Des outils disponibles pour tracer les expositions
Le dispositif du gouvernement privilégie une approche individuelle, basée sur les conséquences d'une pénibilité, au motif qu'il serait impossible de tracer la réalité des expositions professionnelles du passé. Mais de nombreux spécialistes rappellent qu'il existe d'ores et déjà des outils pour évaluer des expositions « vie entière » à des cancérogènes ou autres nuisances. « Avec les matrices emploi-exposition développées par les chercheurs en épidémiologie, nous pouvons assurer une traçabilité pour une profession donnée », assure Marcel Goldberg, directeur de recherches à l'Institut national de la santé et de la recherche médicale (Inserm).

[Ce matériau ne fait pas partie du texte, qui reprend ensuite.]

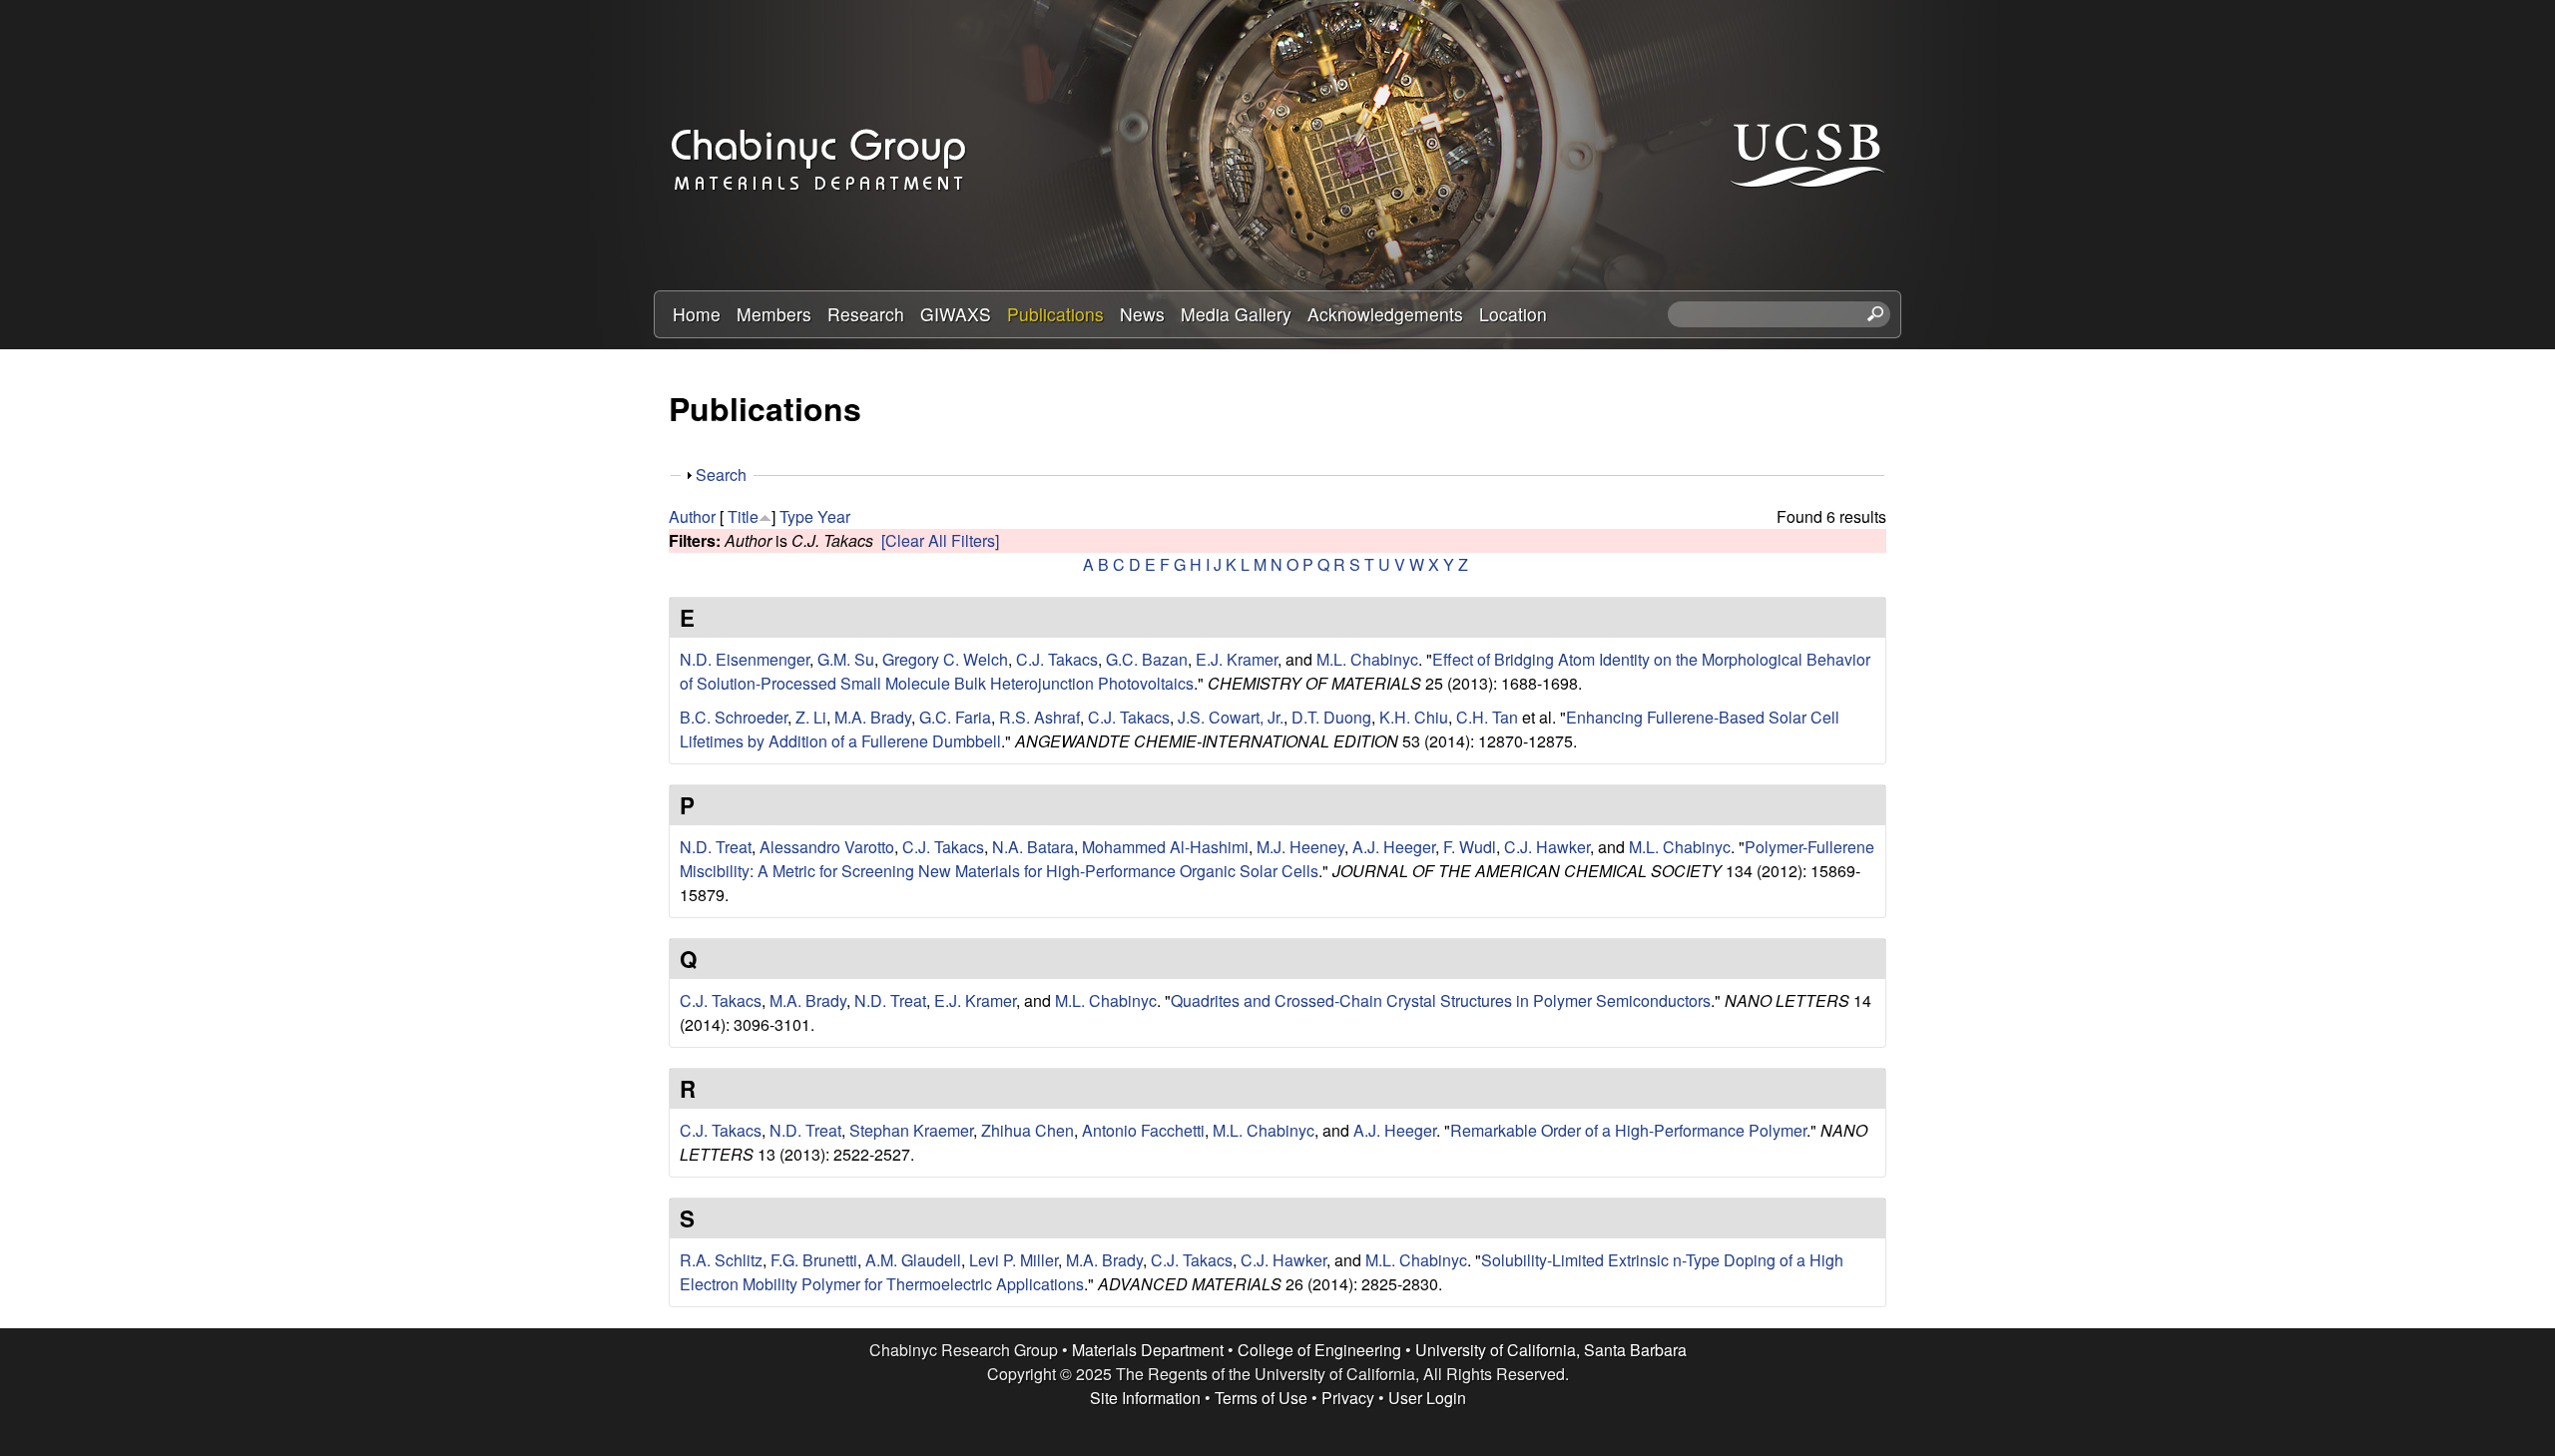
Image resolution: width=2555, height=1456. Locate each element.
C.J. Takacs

D'autres outils sont cités par les spécialistes, comme les fiches métiers du Centre interservices de santé et de médecine du travail en entreprise (Cisme) ou le fichier actualisé des situations de travail (Fast) dans le bâtiment...
Dominique Huez, médecin du travail dans le nucléaire, est également favorable à une approche collective de thésaurisation des risques professionnels pour fixer des critères de compensation. L'idée d'un « carnet de santé individuel » destiné à retracer les expositions professionnelles a été évoquée par le gouvernement pour améliorer la prévention. « Cela pourrait être très dangereux pour l'emploi si un employeur donné a accès à un passif de contraintes pour un salarié », prévient Dominique Huez. Pour lui, il faut réfléchir à une sécurisation des données sur les risques, réalisée par un organisme totalement indépendant des employeurs.